Iklan

Minggu, 09 Juni 2024

Jurnal Artikel Pemikiran Islam Kontemporer ‘Aisyah ‘Abd Al-Rahman

 Pemikiran Islam Kontemporer

‘Aisyah ‘Abd Al-Rahman

 

Abstrak

‘Aisyah ‘Abd al-Rahman yang lebih dikenal dengan nama Bint al-Shati merupakan mufassir wanita pertama di dunia Islam yang hidup pada zaman kontemporer, dengan karya tafsirnya yang berjudul at-Tafsir al-Bayani li al-Qur’an al-Karim. Selain itu Bint al-Shati juga aktif dalam penulisan sehingga menghasilkan banyak karya-karya yang berdampak pada kehidupan dunia. Tulisannya juga sering membahas tentang feminisme, dimana ‘Aisyah ‘Abd al-Rahman beranggapan bahwa hak-hak perempuan telah dipermainkan oleh laki-laki. Maka, Bin al-Shati menjadi pelopor bagi para kaum wanita Arab untuk mendapatkan pendidikan yang tinggi, sehingga wanita dapat menjadi kaum yang intelektual seperti halnya laki-laki. ‘Aisyah ‘Abd al-Rahman berpendapat bahwa Islam menghendaki agar kaum perempuan dapat mengetahui hak dan kewajibannya, memahami tuntunan Islam dengan sempuma, cara-cara mendidik yang baik, melaksanakan mu’amalah dengan ketentuan yang telah diatur sedemikian rupa, bersikap dan bekerja sesuai dengan kodrat kewanitaannya sehingga dapat mengantar mereka kepada kebahagiaan dunia dan akhirat. Artikel ini akan membahas ‘Aisyah ‘Abd al-Rahman secara personal, termasuk sumbangsih pemikiran beliau tentang feminisme.

 

Kata Kunci: ‘Aisyah ‘Abd al-Rahman, Feminisme, Kontemporer, Perempuan


 

A. Latar Belakang

Sebagian orang Barat mengecam bahwasanya Islam terkesan bersifat diskriminatif dan tidak adil terhadap wanita. Mereka berargumentasi bahwa Islam lebih meninggikan posisi laki-laki dengan mengesampingkan kedudukan wanita. Maka, wanita tidak layak untuk mendapatkan pendidikan yang lebih tinggi daripada laki-laki. Tugasnya hanyalah mengurus rumah, suami dan anak-anaknya. Sehingga wanita hanya dituntut untuk menguasai ilmu kerumah-tanggaan saja. Namun hal itu dapat dijawab melalui lembaran sejarah, tercatat bahwa lahirnya Muhammad SAW di Jazirah Arab 14 abad yang silam, merupakan langkah awal terangkatnya harkat dan martabat perempuan dari kebrutalan kaum jahiliyah yang sangat dahsyat. Dalam konsep syariat, perempuan bukan sub-ordinarif laki-laki, keduanya sama di sisi Allah, perbedaan hanya ada pada tingkat ketaqwaan, seperti yang disebut dalam surat Al-Hujarat ayat 13 (Putry, 2015, hal. 640-641).
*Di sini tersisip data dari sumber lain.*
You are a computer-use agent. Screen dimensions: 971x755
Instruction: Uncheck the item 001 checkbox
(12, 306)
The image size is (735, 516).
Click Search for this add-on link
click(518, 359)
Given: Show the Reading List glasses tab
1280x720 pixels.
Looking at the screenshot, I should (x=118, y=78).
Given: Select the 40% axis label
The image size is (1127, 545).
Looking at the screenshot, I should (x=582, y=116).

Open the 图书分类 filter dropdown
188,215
Syari’at Islam, baik secara normatif maupun empirik historis menunjukkan adanya kesetaraan hak antara laki-laki dan perempuan dalam bidang politik. Dalam konteks politik, Syari’at Islam memberikan kesempatan kepada laki-laki dan perempuan untuk menggunakan akal secara total dan bersih, sebagai ummat yang sama- sama memiliki potensi (Putry, 2015, hal. 629). Islam memberi peluang antara wanita dan pria untuk mencapai kesempurnaan yang sama, tidak ada diskriminasi (Azra, 1988, hal. 3). Sebagai manusia ciptaan Allah SWT, perempuan juga berhak untuk memimpin, dalam lembaran sejarah Islam, Istri Rasulullah SAW, Aisyah r.a. juga pernah berperan dalam kancah kepemimpinan bahkan dalam peperangan.  Perempuan juga di ciptakan untuk menjadi Khalifah di muka bumi sebagaimana di berikan kepada laki-laki, namun dengan satu konsekuensi yaitu mampu mempertanggung jawabkan segala bentuk kegiatan yang dipimpinnya kepada Alah SWT (Putry, 2015, hal. 637).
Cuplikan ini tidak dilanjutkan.